▶ INSTRUCTIONS FOR THE TASK:
Reproduce each line of the records below verbatim, omitting the pictures from your transcription.

[Recorded data]
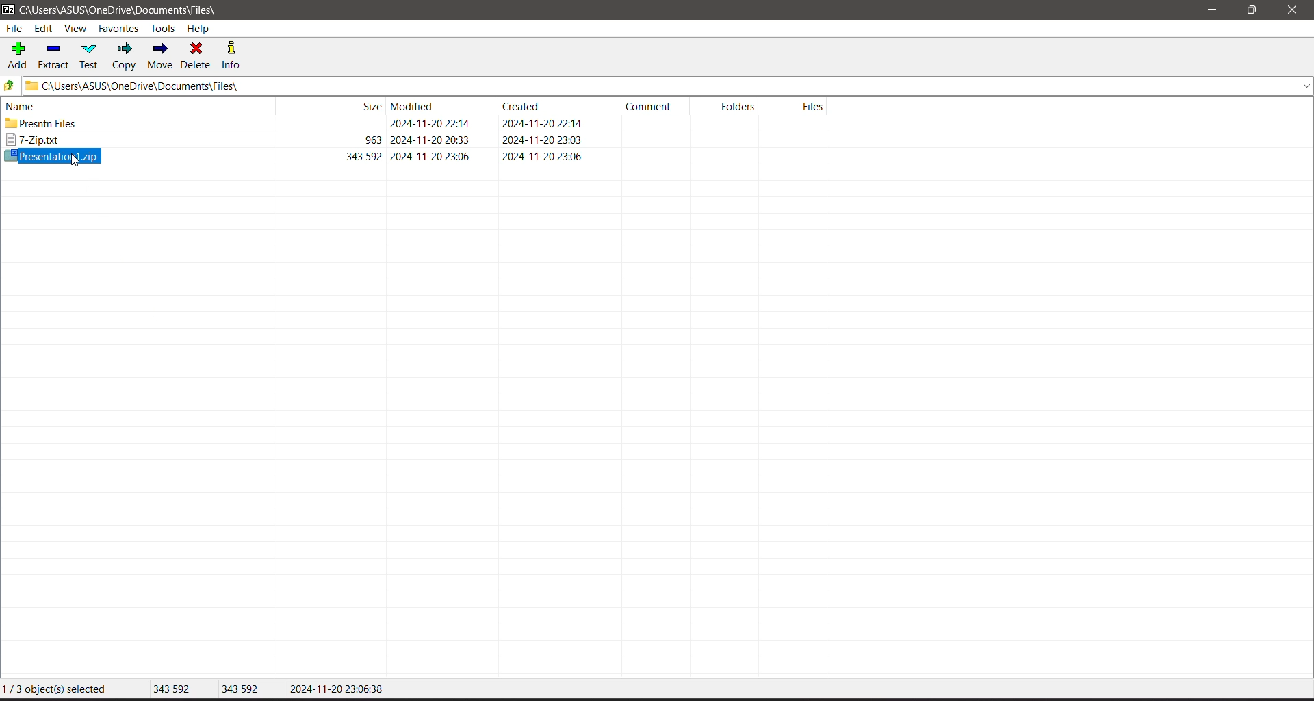 This screenshot has width=1314, height=701. I want to click on Move, so click(160, 56).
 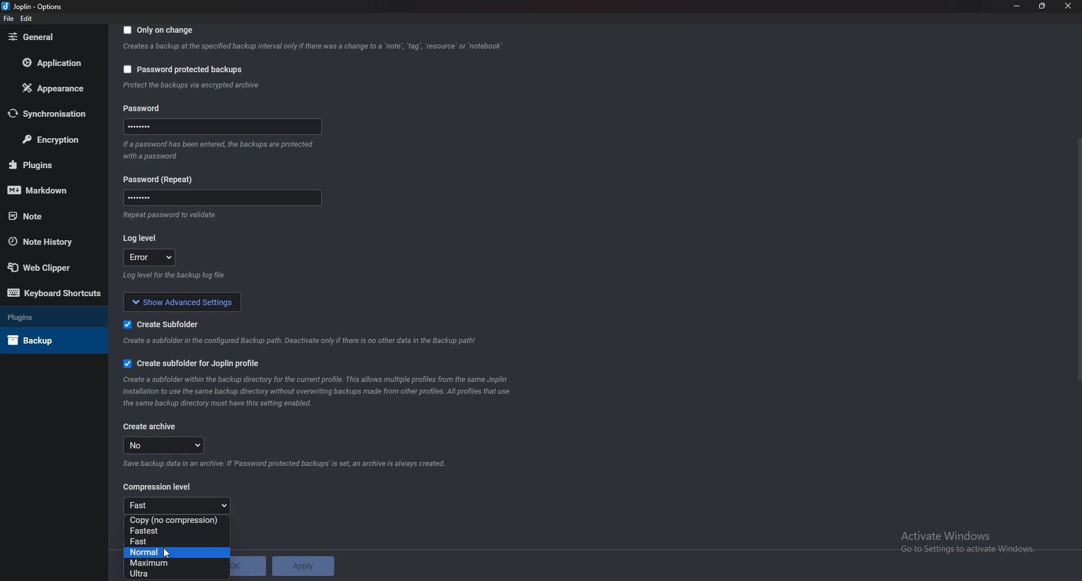 I want to click on Show advanced settings, so click(x=184, y=300).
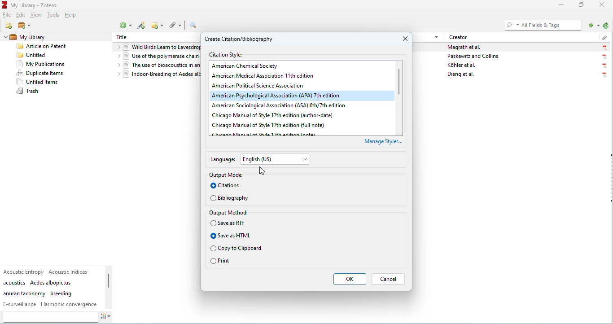 This screenshot has width=613, height=324. Describe the element at coordinates (602, 75) in the screenshot. I see `pdf` at that location.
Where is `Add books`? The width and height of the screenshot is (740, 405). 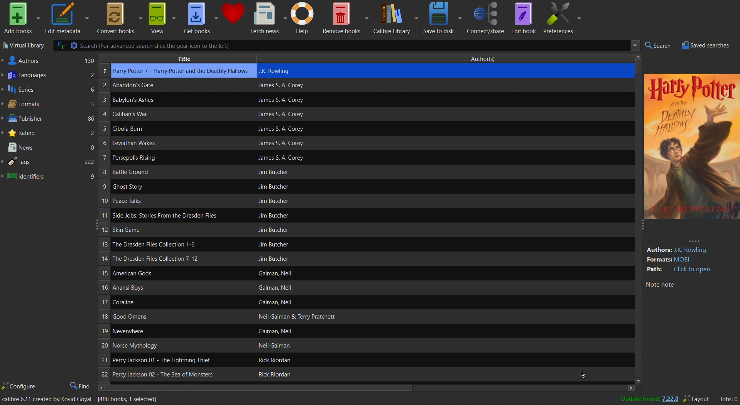
Add books is located at coordinates (20, 19).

▶ RESULT:
 This screenshot has width=1314, height=701. I want to click on Move, so click(160, 56).
  I want to click on Show advanced settings, so click(x=184, y=300).
 This screenshot has width=613, height=324. Describe the element at coordinates (602, 75) in the screenshot. I see `pdf` at that location.
Where is `Add books`? The width and height of the screenshot is (740, 405). 
Add books is located at coordinates (20, 19).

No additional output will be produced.